Question

A production line is filling cans of nuts. The label says that the net weight of the can is 16 oz. If the net weight of a can of nuts follows a normal distribution with mean 16.4 oz. and standard deviation of 0.3 oz, what percentage of the cans of nuts will weigh less than the label claims?

5.8%

12.5%

9.2%

2.6%

Answer 1

`P(X<16)=P(\\frac{X-\mu}{\sigma}<(16-\mu)/(\sigma))=P(Z<(16-16.4)/(0.3))=P(Z<-1.33)`

And we can find this probability on this way using the z table or excel:

`P(Z<-1.33)=0.0917`

And that represent approximately 9.2% of the data.

Explanation:

Previous concepts

Normal distribution, is a "probability distribution that is symmetric about the mean, showing that data near the mean are more frequent in occurrence than data far from the mean".

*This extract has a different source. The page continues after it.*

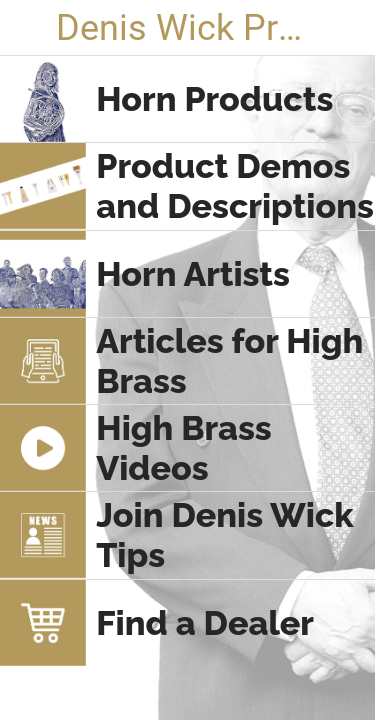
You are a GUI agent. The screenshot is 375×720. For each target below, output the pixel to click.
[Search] (347, 28)
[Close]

The Z-score is "a numerical measurement used in statistics of a value's relationship to the mean (average) of a group of values, measured in terms of standard deviations from the mean".

Solution to the problem

Let X the random variable that represent the weigths of the cans of a population, and for this case we know the distribution for X is given by:

`X \sim N(16.4,0.3)`

Where
`\mu=16.4` and
`\sigma=0.3`

We are interested on this probability

`P(X<16)`

And the best way to solve this problem is using the normal standard distribution and the z score given by:

`z=(x-\mu)/(\sigma)`

If we apply this formula to our probability we got this:

`P(X<16)=P((X-\mu)/(\sigma)<(16-\mu)/(\sigma))=P(Z<(16-16.4)/(0.3))=P(Z<-1.33)`

And we can find this probability on this way using the z table or excel:

`P(Z<-1.33)=0.0917`

And that represent approximately 9.2% of the data.